[[ Data supplied, beginning ]]

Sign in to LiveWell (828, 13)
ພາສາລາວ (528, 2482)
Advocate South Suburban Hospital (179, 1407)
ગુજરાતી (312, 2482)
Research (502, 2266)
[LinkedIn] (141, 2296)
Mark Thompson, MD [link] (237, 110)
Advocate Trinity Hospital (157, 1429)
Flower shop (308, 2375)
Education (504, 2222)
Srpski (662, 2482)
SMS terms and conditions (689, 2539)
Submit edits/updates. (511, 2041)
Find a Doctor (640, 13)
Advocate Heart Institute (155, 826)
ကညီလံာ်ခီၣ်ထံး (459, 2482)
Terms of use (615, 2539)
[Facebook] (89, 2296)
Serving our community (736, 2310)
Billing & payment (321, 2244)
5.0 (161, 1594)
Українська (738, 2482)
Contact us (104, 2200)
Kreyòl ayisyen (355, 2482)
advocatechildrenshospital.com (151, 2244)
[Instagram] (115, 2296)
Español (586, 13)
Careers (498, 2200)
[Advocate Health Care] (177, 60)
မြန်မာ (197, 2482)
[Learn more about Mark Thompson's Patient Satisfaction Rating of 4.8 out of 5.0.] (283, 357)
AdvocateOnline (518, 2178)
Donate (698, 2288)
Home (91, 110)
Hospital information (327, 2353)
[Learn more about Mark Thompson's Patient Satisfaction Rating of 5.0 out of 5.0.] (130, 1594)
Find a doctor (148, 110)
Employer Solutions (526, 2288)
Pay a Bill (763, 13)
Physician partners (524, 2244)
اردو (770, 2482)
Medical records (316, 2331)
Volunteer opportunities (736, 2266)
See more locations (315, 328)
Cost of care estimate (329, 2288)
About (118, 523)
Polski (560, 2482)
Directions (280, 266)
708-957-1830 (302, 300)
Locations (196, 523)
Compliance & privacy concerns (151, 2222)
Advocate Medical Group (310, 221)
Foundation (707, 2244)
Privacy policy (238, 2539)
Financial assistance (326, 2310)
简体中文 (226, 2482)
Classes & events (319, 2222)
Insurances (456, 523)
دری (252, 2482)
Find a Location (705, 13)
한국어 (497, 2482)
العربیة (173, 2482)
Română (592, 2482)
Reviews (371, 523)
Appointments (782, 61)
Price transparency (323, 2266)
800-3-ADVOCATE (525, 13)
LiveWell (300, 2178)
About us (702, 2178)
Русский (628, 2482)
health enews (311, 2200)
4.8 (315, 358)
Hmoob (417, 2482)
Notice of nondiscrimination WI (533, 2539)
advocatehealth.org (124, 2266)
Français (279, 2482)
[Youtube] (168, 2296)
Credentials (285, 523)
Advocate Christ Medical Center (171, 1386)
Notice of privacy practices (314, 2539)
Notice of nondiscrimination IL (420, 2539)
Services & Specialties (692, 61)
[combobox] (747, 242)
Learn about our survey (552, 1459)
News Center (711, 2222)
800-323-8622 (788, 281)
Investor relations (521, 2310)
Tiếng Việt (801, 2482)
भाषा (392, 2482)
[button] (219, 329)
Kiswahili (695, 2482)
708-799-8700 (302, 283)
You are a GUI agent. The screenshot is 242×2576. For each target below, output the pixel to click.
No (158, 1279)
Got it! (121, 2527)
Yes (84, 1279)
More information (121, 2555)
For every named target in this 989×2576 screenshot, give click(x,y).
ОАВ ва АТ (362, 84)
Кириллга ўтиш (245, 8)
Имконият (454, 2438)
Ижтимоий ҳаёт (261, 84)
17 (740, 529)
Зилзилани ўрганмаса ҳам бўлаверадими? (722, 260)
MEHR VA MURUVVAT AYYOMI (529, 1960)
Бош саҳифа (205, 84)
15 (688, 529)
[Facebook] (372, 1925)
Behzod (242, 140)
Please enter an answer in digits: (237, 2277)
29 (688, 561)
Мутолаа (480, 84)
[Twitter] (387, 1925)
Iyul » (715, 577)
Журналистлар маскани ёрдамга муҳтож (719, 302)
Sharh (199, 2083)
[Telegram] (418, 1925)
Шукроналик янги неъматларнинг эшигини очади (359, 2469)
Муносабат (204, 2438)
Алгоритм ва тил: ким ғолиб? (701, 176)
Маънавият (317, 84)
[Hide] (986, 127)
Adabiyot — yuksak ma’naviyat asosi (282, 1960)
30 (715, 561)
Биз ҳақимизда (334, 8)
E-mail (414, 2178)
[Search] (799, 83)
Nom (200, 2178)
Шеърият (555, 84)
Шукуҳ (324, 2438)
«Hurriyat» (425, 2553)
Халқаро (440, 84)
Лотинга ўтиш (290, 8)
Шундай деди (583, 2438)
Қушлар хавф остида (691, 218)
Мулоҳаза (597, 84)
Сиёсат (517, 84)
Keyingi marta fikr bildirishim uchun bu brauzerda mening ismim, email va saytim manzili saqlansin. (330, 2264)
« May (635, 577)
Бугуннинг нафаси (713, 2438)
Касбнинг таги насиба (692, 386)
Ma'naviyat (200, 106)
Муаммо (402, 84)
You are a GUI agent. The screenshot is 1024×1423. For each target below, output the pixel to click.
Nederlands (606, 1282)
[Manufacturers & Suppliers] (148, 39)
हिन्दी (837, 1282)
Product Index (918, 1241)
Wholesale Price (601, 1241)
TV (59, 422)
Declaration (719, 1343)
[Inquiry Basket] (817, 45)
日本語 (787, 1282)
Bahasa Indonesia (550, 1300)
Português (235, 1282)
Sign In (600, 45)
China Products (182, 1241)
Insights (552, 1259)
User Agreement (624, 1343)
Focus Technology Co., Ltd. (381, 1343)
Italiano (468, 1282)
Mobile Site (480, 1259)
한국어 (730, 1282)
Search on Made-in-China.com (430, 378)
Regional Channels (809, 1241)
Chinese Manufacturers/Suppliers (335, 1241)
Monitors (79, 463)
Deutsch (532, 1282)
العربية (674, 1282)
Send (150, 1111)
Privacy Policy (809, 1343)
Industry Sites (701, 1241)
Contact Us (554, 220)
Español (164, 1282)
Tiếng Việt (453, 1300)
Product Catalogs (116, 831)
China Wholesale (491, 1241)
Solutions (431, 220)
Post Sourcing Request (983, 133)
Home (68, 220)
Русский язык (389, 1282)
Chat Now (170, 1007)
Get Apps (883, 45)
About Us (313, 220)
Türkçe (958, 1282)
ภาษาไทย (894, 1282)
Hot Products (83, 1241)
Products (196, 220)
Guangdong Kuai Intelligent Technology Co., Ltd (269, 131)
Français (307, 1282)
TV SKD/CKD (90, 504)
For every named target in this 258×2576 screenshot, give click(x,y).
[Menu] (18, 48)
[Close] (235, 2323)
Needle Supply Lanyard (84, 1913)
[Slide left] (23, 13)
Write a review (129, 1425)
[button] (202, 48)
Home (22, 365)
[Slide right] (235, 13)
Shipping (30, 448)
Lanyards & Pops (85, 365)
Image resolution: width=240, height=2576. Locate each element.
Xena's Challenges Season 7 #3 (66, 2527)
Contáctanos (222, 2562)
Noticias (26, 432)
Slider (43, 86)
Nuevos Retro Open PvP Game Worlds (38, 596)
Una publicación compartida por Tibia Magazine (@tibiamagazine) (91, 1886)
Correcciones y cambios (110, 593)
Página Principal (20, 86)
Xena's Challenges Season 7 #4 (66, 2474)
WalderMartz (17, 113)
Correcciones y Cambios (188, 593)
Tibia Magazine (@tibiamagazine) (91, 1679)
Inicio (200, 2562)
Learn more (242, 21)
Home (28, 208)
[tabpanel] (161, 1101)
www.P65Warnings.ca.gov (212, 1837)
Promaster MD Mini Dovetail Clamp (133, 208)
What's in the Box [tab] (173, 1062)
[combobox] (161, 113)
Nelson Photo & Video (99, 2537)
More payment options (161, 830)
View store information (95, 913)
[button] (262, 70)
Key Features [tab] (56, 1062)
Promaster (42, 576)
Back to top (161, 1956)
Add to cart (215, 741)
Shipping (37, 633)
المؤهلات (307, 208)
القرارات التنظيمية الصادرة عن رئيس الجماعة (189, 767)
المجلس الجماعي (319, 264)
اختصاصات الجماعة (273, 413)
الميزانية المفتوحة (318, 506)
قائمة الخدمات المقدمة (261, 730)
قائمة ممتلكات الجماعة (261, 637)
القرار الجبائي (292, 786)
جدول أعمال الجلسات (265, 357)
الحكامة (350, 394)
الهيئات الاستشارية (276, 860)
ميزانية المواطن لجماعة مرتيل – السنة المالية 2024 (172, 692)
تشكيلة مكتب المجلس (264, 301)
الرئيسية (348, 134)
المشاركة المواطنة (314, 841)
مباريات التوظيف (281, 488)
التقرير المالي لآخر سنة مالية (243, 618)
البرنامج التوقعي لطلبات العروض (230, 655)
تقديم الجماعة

[[ Data supplied, end ]]

Output only an exact transcription of the lines above from the one with "[Telegram] (418, 1925)" up to and including the one with "Халқаро (440, 84)".

[Telegram] (418, 1925)
Шукроналик янги неъматларнинг эшигини очади (359, 2469)
Муносабат (204, 2438)
Алгоритм ва тил: ким ғолиб? (701, 176)
Маънавият (317, 84)
[Hide] (986, 127)
Adabiyot — yuksak ma’naviyat asosi (282, 1960)
30 (715, 561)
Биз ҳақимизда (334, 8)
E-mail (414, 2178)
[Search] (799, 83)
Nom (200, 2178)
Шеърият (555, 84)
Шукуҳ (324, 2438)
«Hurriyat» (425, 2553)
Халқаро (440, 84)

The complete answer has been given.